- **What is expected**: Beginning with the line that contains "The image size is (1280, 720)." and ending with the last line of the records, write out each line exactly and omit the pictures.

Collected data
_ _ _ _ _ _ _

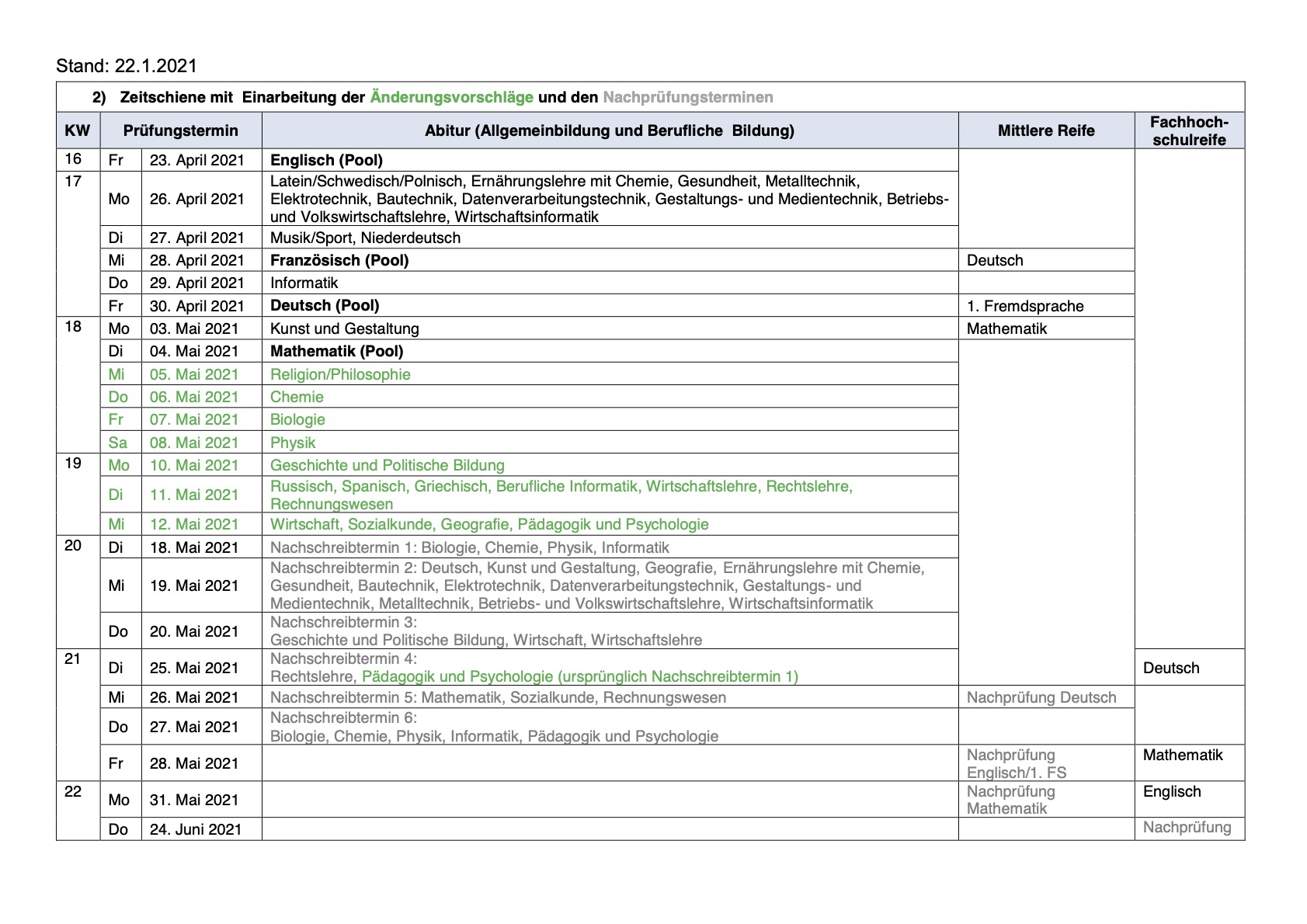This screenshot has width=1307, height=924.
Task: Click the gray word "Nachprüfungsterminen" in the title
Action: coord(687,97)
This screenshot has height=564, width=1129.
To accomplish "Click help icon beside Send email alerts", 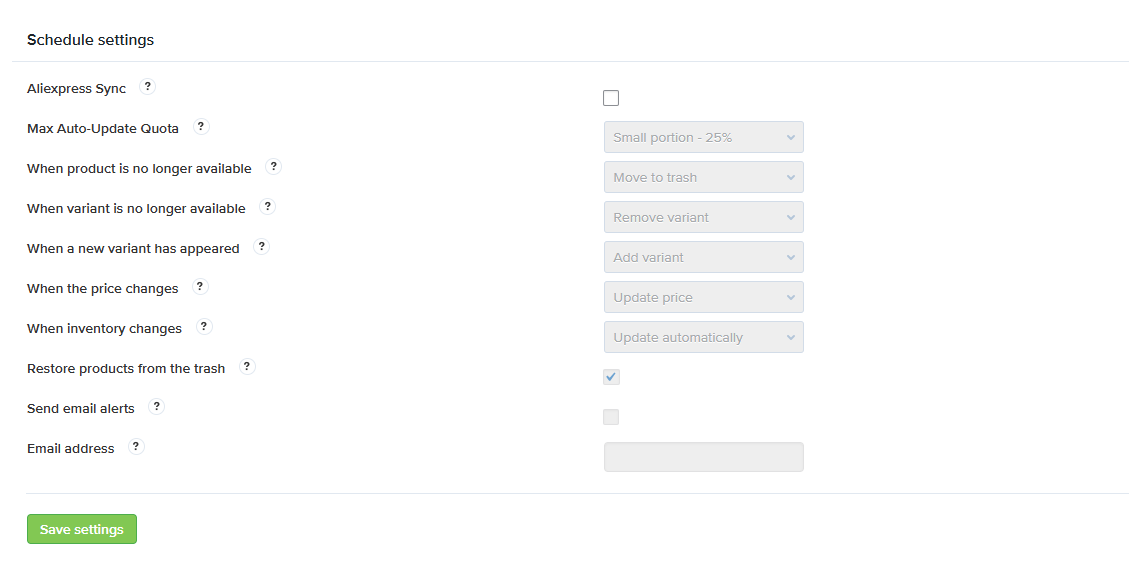I will pyautogui.click(x=156, y=407).
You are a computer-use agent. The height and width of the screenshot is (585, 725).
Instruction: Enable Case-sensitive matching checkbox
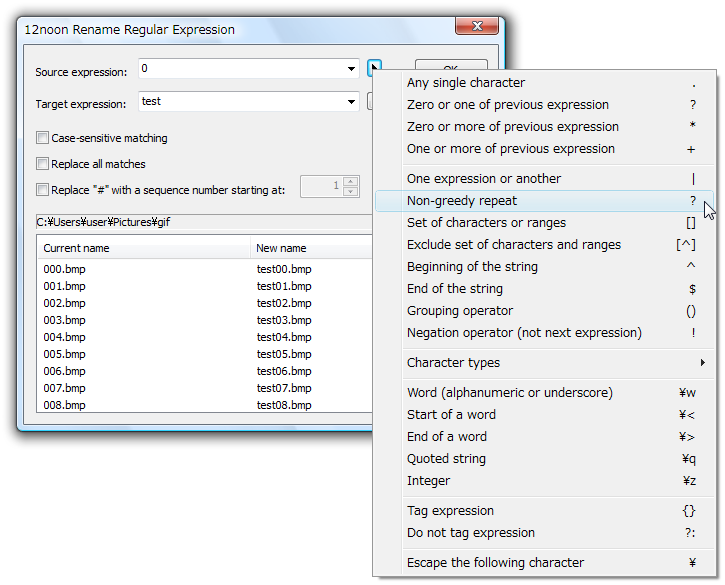[43, 138]
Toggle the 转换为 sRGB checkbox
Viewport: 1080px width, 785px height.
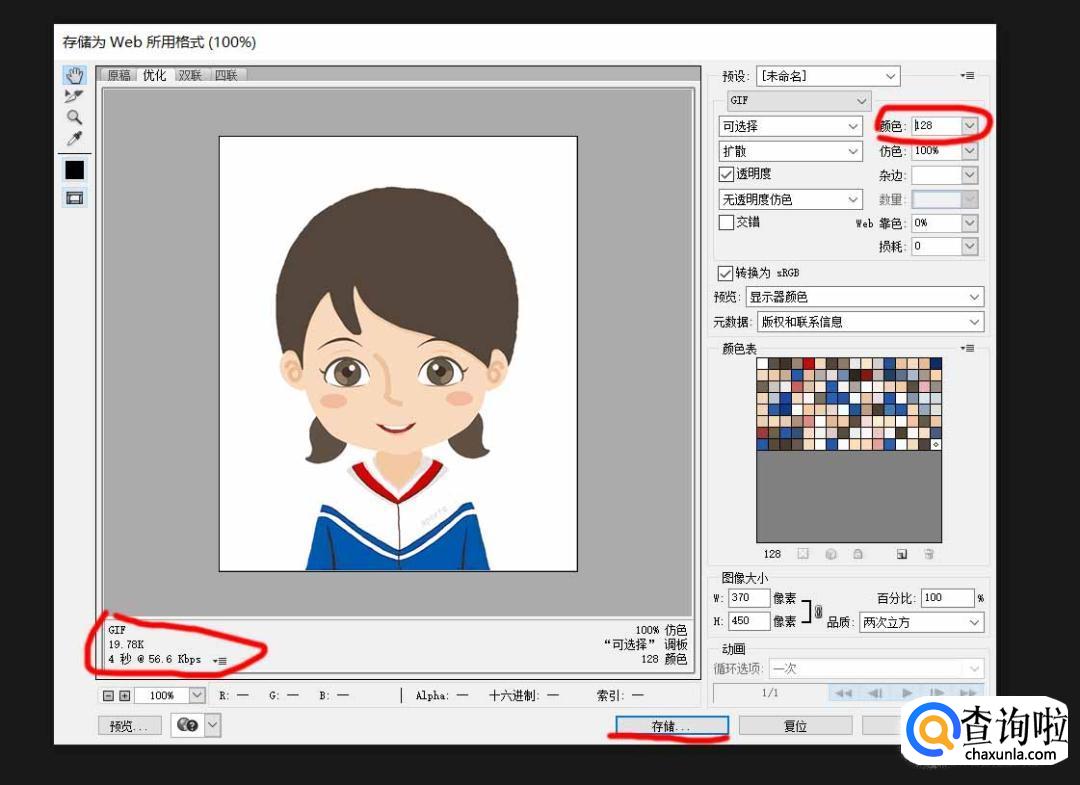725,273
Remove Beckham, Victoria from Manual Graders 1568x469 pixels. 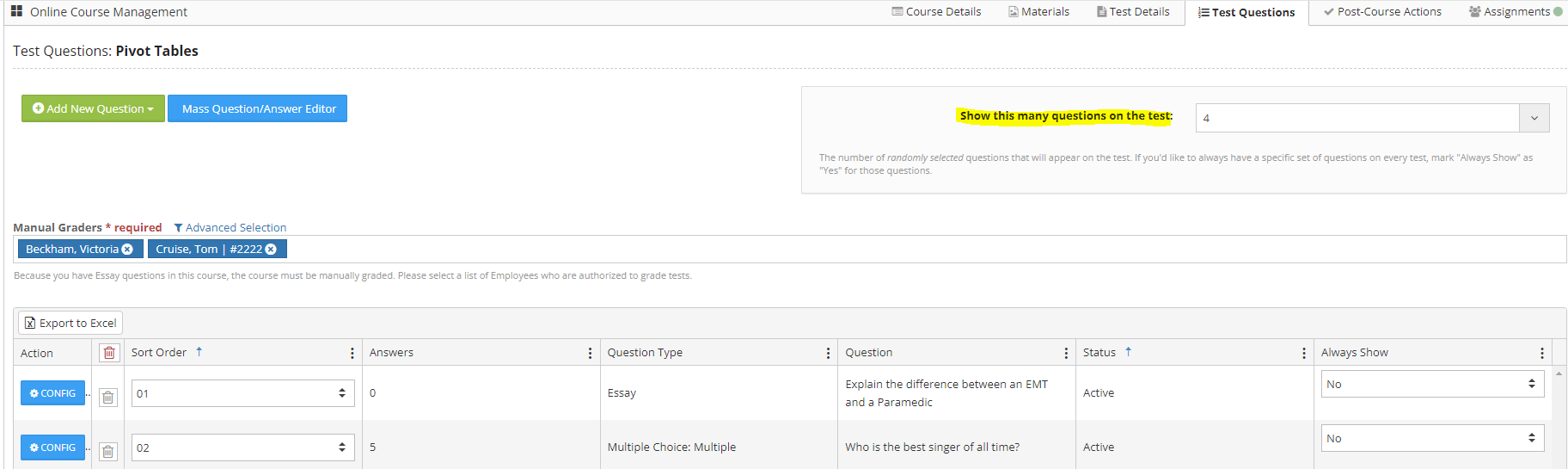(x=127, y=250)
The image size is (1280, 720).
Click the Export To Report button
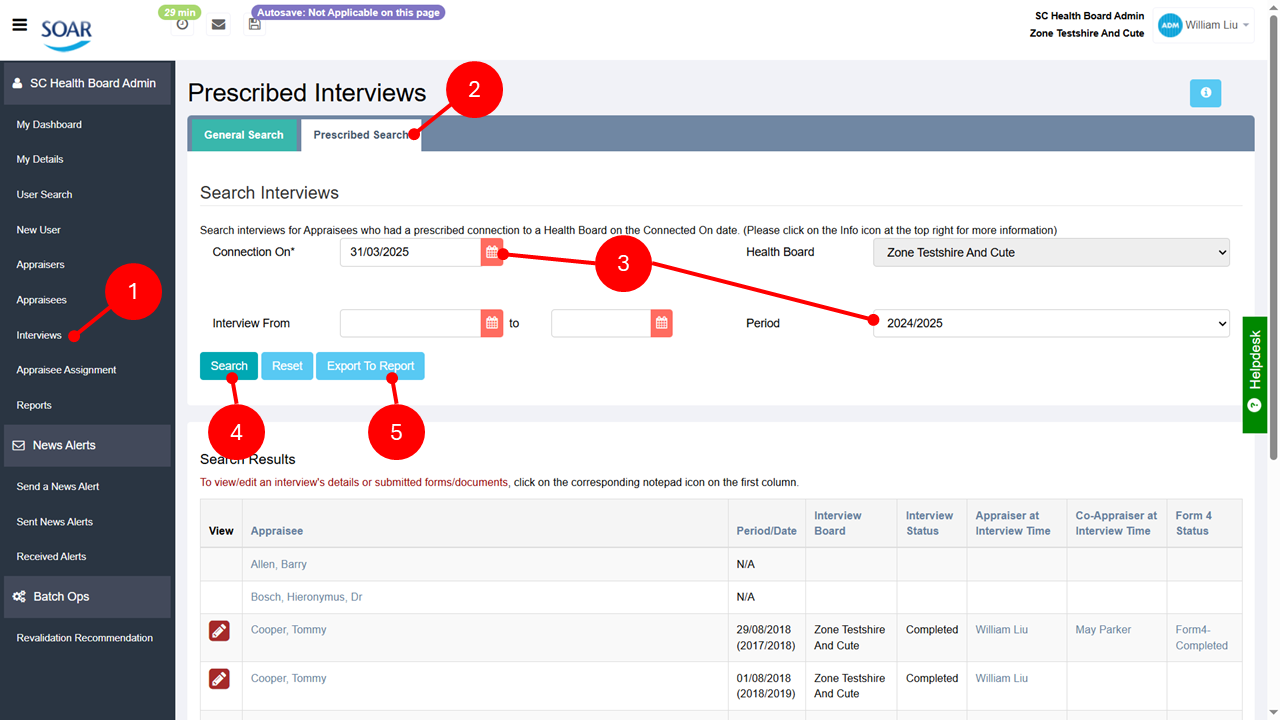370,366
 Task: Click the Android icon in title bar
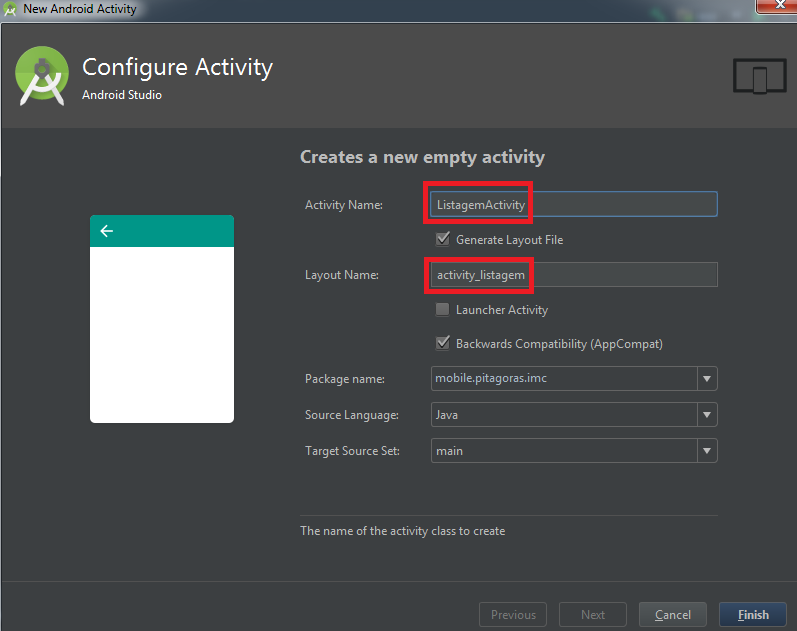pos(11,9)
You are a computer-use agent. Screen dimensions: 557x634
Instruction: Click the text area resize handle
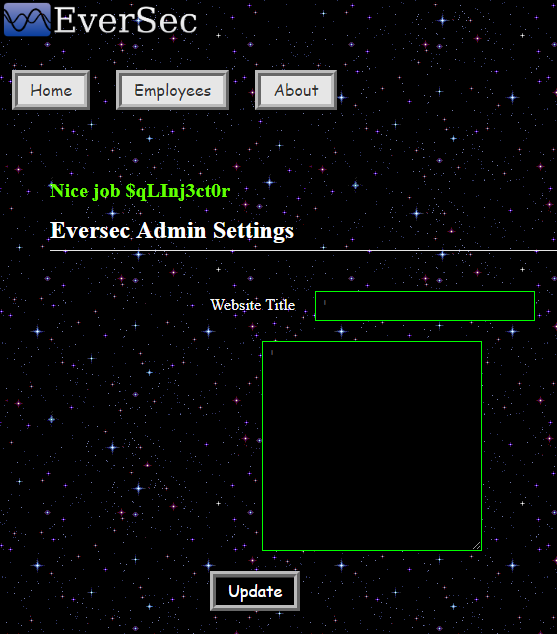(x=477, y=545)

_ _ _ _ _ _ _

- **Expected answer**:
The image size is (1280, 720).
Click the Export To Report button
370,366
 Task: Click the Android icon in title bar
pos(11,9)
You are a computer-use agent. Screen dimensions: 557x634
Instruction: Click the text area resize handle
(x=477, y=545)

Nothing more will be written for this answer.